Loans for 100% of the property value are still available
Only six months is left to take out a loan covering the entire value of the property. Currently, despite the large number of banks granting mortgage loans, only 10 have such loans on offer.
Lack of savings is not an obstacle to buying a mortgage-financed property
Only by the end of this year, banks will be able to offer loans to customers to buy real estate without having to invest their own money. The situation will change in six months, i.e. from January 1, 2014. Then each borrower will have to have savings of at least 5% of the property value. All thanks to the new Recommendation S adopted recently by the Polish Financial Supervision Authority. However, today, when the potential borrower has no savings, he can apply for a mortgage for 100% of the property value. 10 banks have such offers. The criteria that must be met are practically the same as those for loans with own contribution. You must have adequate creditworthiness, and the property must meet certain conditions. Similarly, price parameters do not differ much from other loans. Banks charge the same commissions, require the same crosselling (account, credit card), and process the application at the same time. The only difference is a slightly higher margin (around 0.2-0.4 pp) and additional insurance of low own contribution. However, observing the banking market, it can be seen that this is a decline in this type of loans and banks are withdrawing their offers from the will. At the beginning of this year, loans were 100% offered by 13 banks. Goldcoin Credit, HPB Bank and Credit Circle have recently withdrawn from them.

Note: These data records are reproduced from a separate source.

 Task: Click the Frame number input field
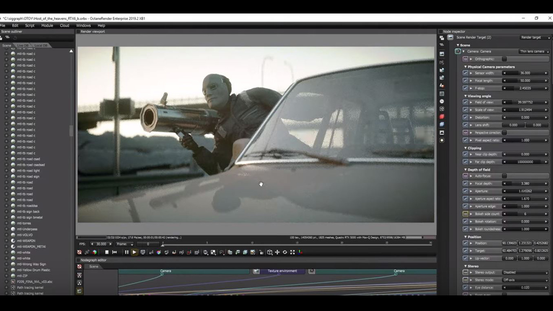pyautogui.click(x=148, y=244)
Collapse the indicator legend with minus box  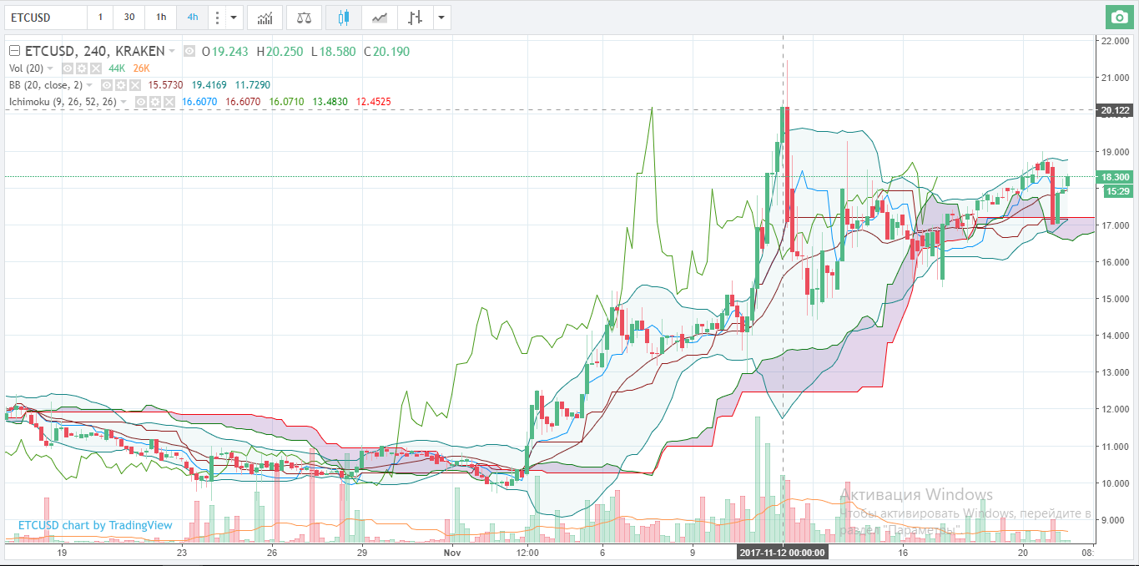coord(14,52)
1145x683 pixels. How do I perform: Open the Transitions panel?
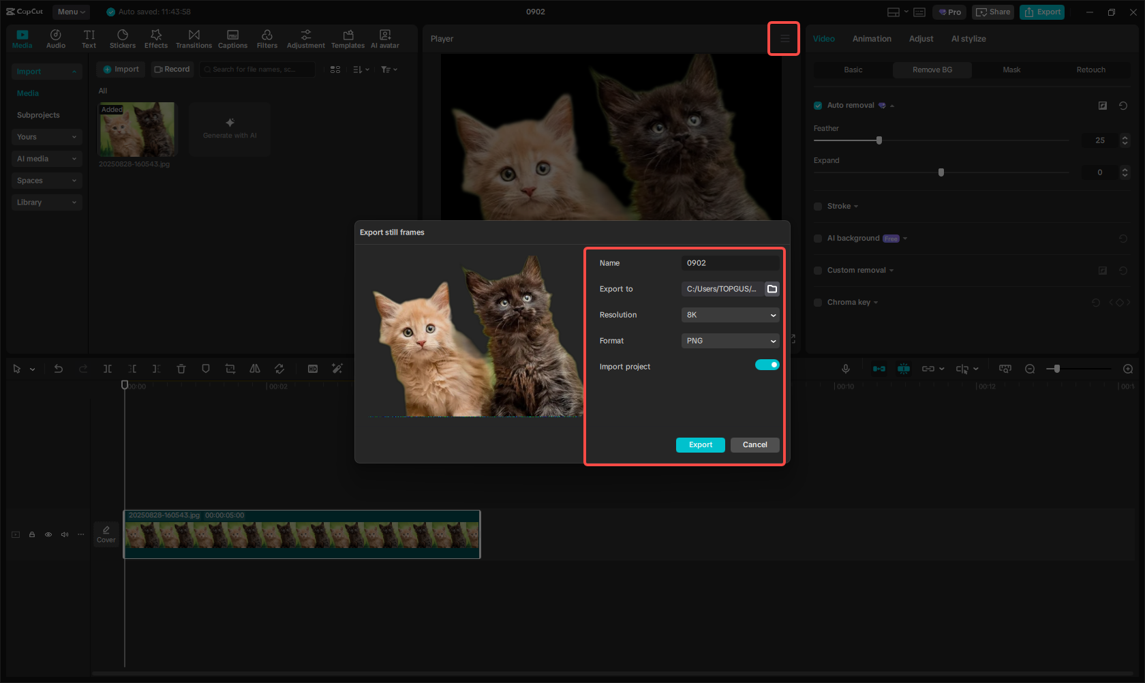(x=194, y=37)
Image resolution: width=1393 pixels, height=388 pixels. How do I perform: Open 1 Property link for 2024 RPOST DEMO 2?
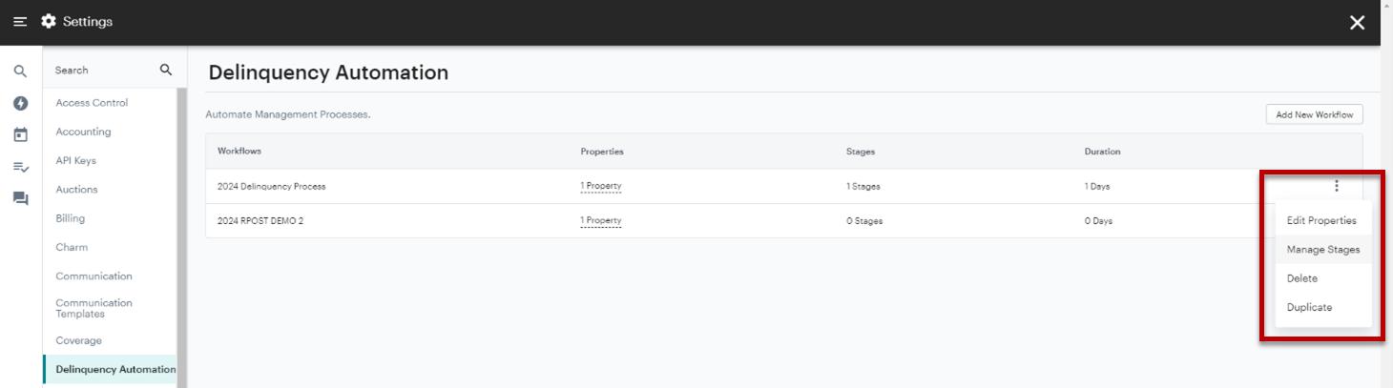pyautogui.click(x=600, y=220)
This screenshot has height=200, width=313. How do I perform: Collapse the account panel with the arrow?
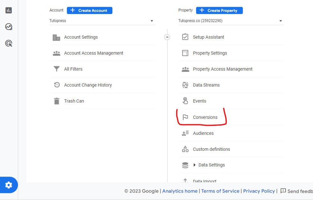tap(167, 37)
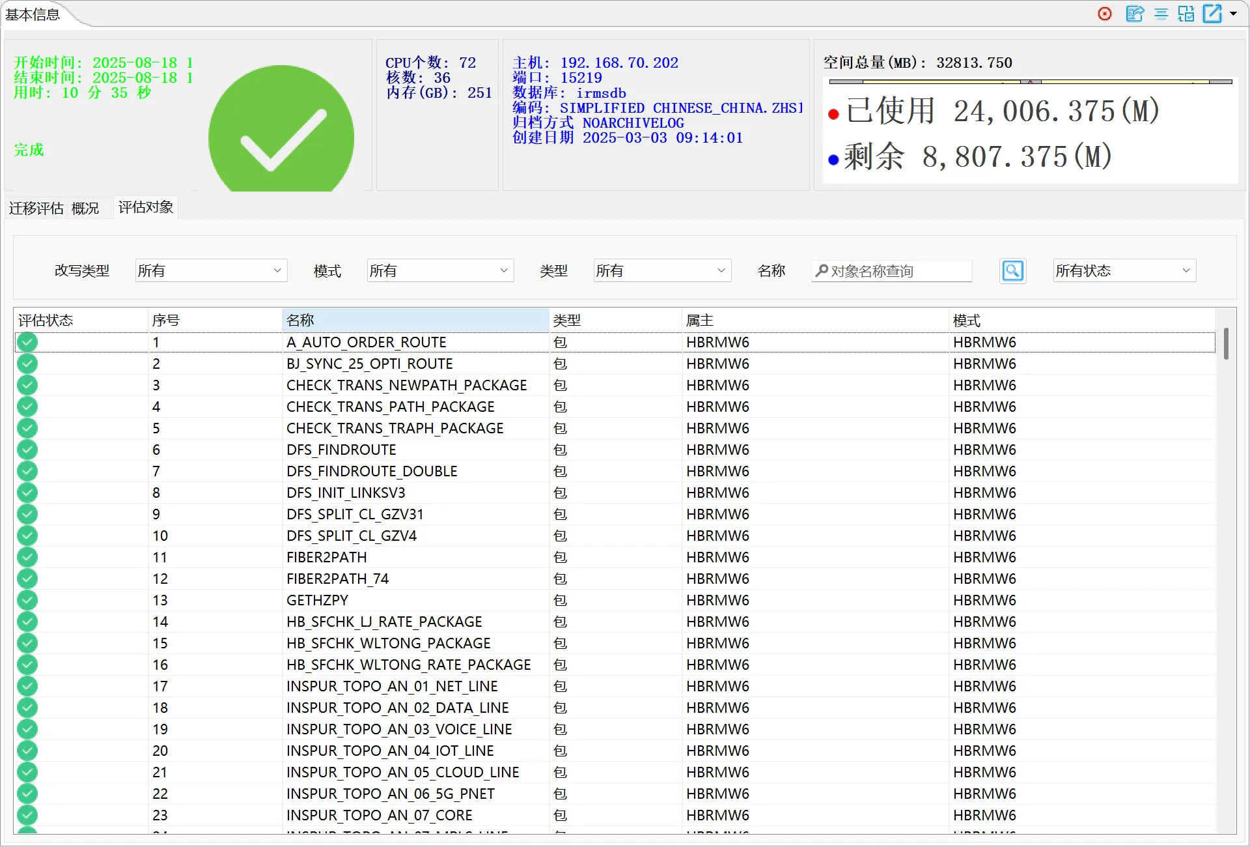Click the convert objects squares icon
1250x847 pixels.
click(x=1186, y=14)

You have to pay for the lack of own contribution
Borrowers who decide on a 100% LTV loan must reckon with the fact that their loan will be more expensive than the loan in the same amount, but with their own contribution. The margin for a 100% loan is usually 0.2-0.4 pp higher than for a similar loan if the customer engages own funds. However, the more severe fee is the so-called low own contribution insurance, which increases the overall cost of the loan. We must pay this fee until the minimum loan amount of 20% has been repaid, which in the case of a 30-year commitment takes between 7 and 10 years. This means additional, non-interest costs paid for almost 1/3 of the repayment period. Banks charge this fee in two ways. Some of them collect the premium for a period of 3 or 5 years and it is renewed for the next period if the required level of own contribution is not obtained after this time. Other banks include the cost of insurance in the interest rate of the loan, increasing its amount by 0.25-0.6 pp until obtaining the required contribution. In practice, this means that for the first 7-10 years of the repayment period we pay interest accrued on the increased interest rate on the loan.

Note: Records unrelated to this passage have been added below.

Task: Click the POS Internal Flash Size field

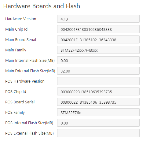Action: tap(98, 123)
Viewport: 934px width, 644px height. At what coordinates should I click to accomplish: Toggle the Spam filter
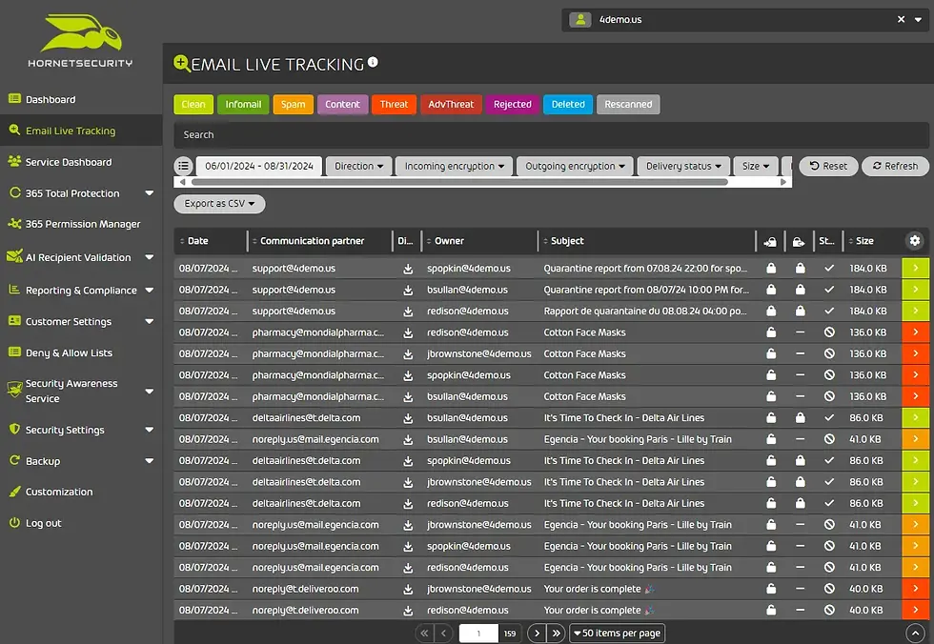(293, 104)
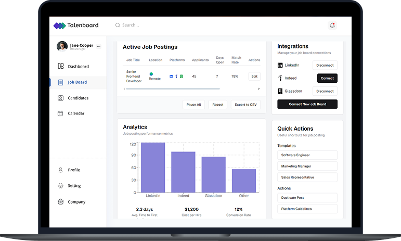Open Dashboard from the sidebar
401x241 pixels.
[x=78, y=67]
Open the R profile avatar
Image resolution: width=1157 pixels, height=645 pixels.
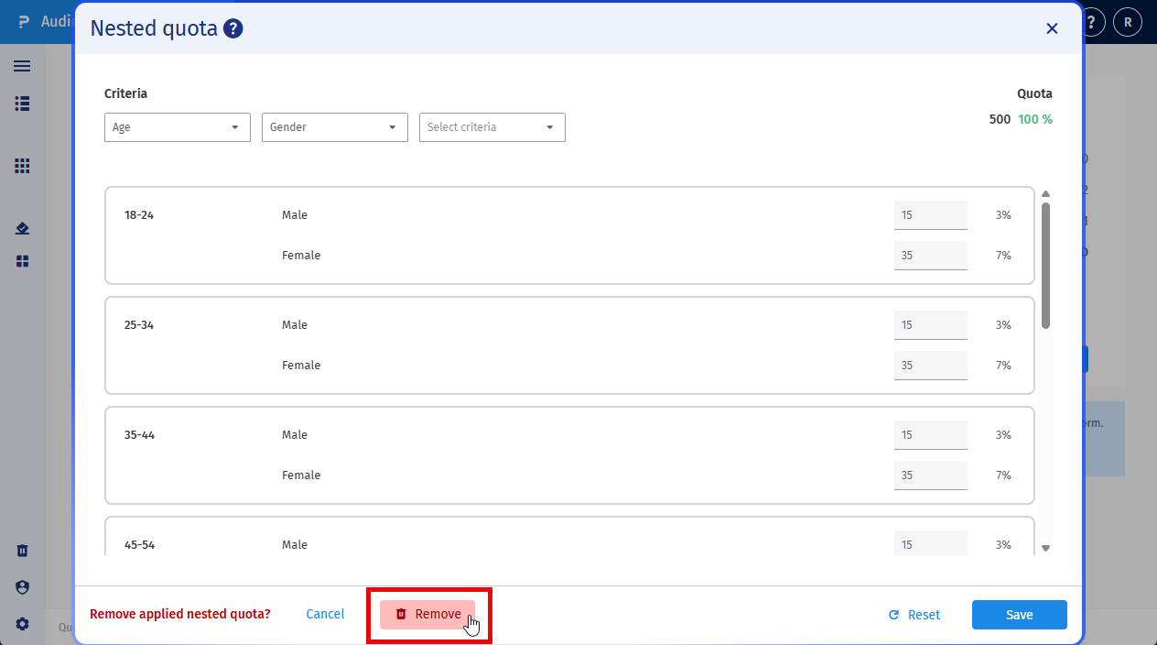click(x=1127, y=21)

It is worth comparing the cost in both options. Let’s assume that we take out a loan in the amount of $ 250 thousand, for 100% of the property value with an interest rate of 4%. The required 20 percent own contribution (50 thousand) will be obtained after 115 months of repayment. If the low own contribution insurance premium is 3.5% of the missing amount, the first fee will be 1750 dollars, but in subsequent periods the use of increasing own shares will decrease. The total cost of insurance will be around $ 3,767.

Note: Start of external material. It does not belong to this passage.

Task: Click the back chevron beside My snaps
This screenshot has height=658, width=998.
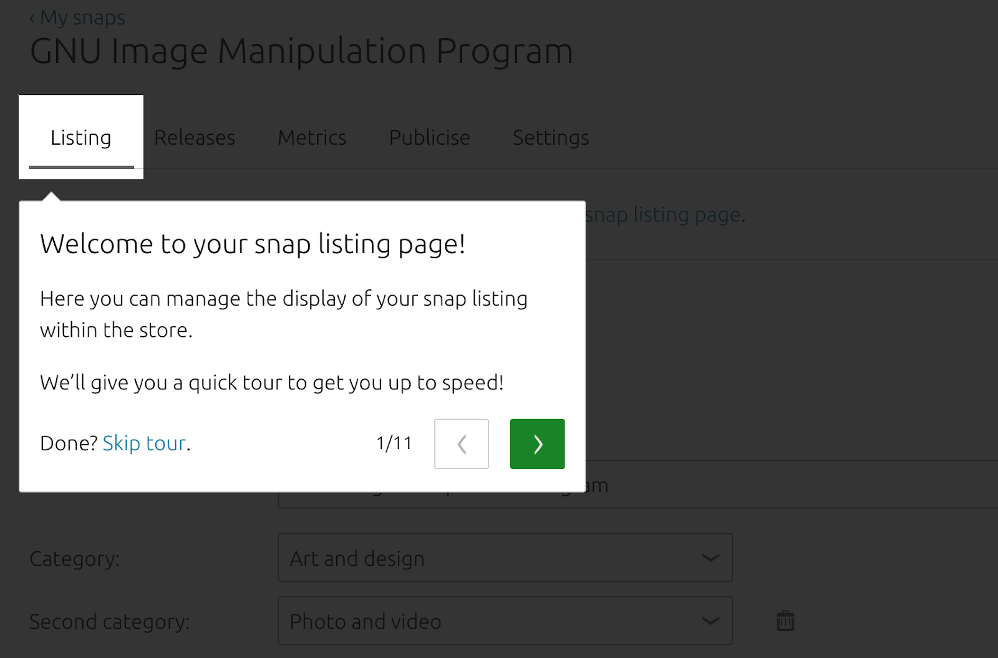Action: pyautogui.click(x=32, y=18)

Insurance is calculated by increasing the interest rate
The total cost will be much higher. Let’s assume that with the same loan parameters, insurance is calculated by increasing the margin by 0.5 pp. This means that the required 20% own contribution will be obtained only after 121 months. Due to higher interest and slower repayment of capital, the total interest costs will be higher by $ 13 624 than in the case of an interest-bearing loan at the level of 4.00%. It can therefore be said that the insurance of a low own contribution costs almost $ 14,000 in this situation and it is much higher than the one paid in the first example. When taking out a 100% loan, it is worth bearing in mind the very high costs associated with insuring a low down payment. Of course, these fees can be reduced if we repay the loan.